The practical behavior of these models is further evidenced in Figure 4, which presents graphs illustrating the storage elastic modulus and loss elastic modulus. These graphs indicate that the S-D-S-ER model exhibits more pronounced viscous behavior, while the D-S-ER model demonstrates comparatively rigid characteristics. The enhanced performance of the S-D-S-ER method in three-point bending tests highlights its potential for significantly improving structural durability and efficiency. This underscores the critical importance of advanced numerical techniques in understanding and enhancing the structural performance and fatigue life of materials.

Fig. 4. Loss elastic modulus and storage elastic modulus graph.
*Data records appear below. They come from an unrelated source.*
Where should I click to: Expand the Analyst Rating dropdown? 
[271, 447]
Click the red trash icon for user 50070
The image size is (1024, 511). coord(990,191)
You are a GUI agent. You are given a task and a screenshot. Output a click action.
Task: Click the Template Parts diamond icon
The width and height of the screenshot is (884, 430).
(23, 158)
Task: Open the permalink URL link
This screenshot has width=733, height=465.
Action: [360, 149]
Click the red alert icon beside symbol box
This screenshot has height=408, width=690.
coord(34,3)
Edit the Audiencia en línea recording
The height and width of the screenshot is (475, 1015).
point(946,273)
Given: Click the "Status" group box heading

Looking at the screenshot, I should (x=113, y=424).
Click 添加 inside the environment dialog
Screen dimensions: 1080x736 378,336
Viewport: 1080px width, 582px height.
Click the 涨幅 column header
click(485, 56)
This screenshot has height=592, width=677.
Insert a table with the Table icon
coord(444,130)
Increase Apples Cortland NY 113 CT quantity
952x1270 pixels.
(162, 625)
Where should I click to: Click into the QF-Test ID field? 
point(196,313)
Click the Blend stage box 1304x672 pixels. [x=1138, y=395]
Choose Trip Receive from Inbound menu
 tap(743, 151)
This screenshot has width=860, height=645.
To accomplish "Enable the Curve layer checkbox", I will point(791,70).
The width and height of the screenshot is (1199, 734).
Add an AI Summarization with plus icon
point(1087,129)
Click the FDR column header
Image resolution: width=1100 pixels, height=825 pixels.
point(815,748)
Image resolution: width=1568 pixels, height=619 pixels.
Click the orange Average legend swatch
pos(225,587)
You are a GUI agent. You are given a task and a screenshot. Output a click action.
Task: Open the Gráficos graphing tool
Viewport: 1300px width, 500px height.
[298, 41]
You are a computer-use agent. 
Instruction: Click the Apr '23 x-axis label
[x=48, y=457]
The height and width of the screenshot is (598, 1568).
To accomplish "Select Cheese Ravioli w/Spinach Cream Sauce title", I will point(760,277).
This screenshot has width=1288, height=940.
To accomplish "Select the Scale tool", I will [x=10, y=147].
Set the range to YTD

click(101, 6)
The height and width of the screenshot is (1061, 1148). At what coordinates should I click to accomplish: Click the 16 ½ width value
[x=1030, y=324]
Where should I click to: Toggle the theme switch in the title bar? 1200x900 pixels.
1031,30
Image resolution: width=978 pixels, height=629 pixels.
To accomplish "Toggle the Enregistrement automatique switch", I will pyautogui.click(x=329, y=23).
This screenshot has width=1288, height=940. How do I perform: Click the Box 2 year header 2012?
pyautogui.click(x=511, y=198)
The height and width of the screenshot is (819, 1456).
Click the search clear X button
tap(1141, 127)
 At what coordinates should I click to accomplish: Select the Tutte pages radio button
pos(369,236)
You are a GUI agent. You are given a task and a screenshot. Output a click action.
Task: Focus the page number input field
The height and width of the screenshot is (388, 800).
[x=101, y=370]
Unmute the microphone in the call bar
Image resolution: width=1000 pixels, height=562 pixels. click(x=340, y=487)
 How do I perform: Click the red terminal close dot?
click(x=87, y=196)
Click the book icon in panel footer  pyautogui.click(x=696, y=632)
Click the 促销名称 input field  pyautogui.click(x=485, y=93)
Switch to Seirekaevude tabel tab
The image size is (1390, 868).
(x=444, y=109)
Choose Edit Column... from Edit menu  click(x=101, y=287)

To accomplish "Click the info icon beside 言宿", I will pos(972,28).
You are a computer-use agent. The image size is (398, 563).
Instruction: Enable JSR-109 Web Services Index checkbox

In the S-D-S-ER model, crack initiation and propagation are anticipated outcomes influenced by both the loading method and the geometric configuration of the structure, as depicted in Figure 5. Conversely, in the D-S-ER model, crack formation has been observed to occur at a sharp curvature, as shown in Figure 6, which is hypothesized to induce a notch effect within the geometric structure. Another notable finding is that in the D-S-ER model, crack formations emerge near the end of the fatigue life, whereas in the S-D-S-ER model, these formations initiate around the midpoint of the fatigue life—an unexpected outcome. This behavior is attributed to the optimization of the initial geometry through the sub-modeling technique (Teke et al. 2024b), which resulted in a distinct geometric configuration. Consequently, the geometric structure produced by the S-D-S-ER method exhibited behavior akin to that of composite material, in contrast to the more conventional behavior observed in the D-S-ER model.